It is expected of Pakistan to take steps to curtail cow slaughter, and not merely pay lip service.
Islamabad (Pakistan) – Pakistan Prime Minister Imran Khan has decided to celebrate the year 2021 as ‘year of the cow’ to tackle the country’s financial crisis. The Pakistan government feels that if cows are taken care off, then it would possible to export milk and milk products to the international market.
In Pakistan, the cow has arrived.
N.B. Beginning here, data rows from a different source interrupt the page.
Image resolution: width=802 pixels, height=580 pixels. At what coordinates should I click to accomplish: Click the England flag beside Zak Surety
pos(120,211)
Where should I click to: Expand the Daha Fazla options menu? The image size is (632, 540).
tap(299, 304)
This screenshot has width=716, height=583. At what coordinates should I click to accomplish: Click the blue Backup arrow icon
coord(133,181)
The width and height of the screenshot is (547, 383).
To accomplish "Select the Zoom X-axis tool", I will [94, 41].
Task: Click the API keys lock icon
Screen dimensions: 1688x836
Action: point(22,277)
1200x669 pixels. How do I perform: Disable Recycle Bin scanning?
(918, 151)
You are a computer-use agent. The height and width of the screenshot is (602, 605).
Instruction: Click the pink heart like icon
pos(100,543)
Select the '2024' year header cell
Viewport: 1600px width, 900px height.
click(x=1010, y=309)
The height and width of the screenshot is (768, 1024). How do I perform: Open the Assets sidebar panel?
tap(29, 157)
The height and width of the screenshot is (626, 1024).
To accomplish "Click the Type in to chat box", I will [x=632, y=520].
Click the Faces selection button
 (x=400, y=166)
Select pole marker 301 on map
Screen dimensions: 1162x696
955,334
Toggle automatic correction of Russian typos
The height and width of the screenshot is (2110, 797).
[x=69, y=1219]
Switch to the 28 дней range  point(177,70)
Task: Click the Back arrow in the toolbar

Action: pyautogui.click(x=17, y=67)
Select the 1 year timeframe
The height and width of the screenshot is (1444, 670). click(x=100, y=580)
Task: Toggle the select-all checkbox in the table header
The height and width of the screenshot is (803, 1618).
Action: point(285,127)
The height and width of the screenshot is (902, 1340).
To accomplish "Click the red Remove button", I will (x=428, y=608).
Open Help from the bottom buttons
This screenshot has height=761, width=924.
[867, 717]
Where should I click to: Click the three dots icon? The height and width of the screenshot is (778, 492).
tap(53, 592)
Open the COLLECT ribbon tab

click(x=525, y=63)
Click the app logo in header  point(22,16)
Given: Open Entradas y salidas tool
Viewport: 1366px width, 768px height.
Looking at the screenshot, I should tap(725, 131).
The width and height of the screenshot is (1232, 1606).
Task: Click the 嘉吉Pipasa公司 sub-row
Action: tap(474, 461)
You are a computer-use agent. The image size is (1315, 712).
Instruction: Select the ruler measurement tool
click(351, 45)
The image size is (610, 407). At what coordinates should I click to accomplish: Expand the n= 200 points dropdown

With it, comes Imran Khan’s new revolution
— ThePrintIndia (@ThePrintIndia) February 4, 2021
- Prime Minister Imran Khan said that, “If India can produce energy from cow dung, then we can also do the same.” PM Khan tried to get help from China for this but realised that no research was being done on cow dung in China. He feels that cows in China and Holland yield three to four times more milk than the Pakistani cows, and Pakistan will receive technical assistance from them for the same. Loans dairy training and purchase of cows have been planned. The Bos indicus (an indigenous Indian breed of humped cattle), which can produce four times more milk, will be promoted.
- Pakistan Minister for Climate Change Zartaj Gul said that buses in Karachi have been powered by gas generated from cow dung. Lack ofresources and planning have curbed nationwide implementation of this program. The idea behind this is tis to reduce the environmental crisis.
- It should be noted that from India’s point of view, most of the important Indian-origin cattle, are in Pakistan. Sahiwal, Kankrej, Gir, Tharparkar, Haryanvi etc. breeds of cows are in the Indus Valley but the ‘Bhagnur’, which is considered as the topmost cow is in Baluchistan.
Minister for Climate Change Zartaj Gul said that the government is planning to generate energy from 'cow dung' (Gobar) available at Bhains colony to power buses in #Karachi.#TOKAlert pic.twitter.com/kRowT9eDdG
— The Times of Karachi (@TOKCityOfLights) February 1, 2021
It’s unlikely that cow slaughter will decline in Pak.
Cattle are increasingly gaining importance in India and China due to the flourishing research in India. A few months ago, Sri Lanka implemented a law banning cow slaughter. Such movements are gaining momentum in South East Asia. In Gansu, a poor province of China, 5 crore cows were issued to farmers. Experts opine that though the issue of cow is currently gaining momentum in Pakistan, it is too early to conclude that cow slaughter will see a decline there.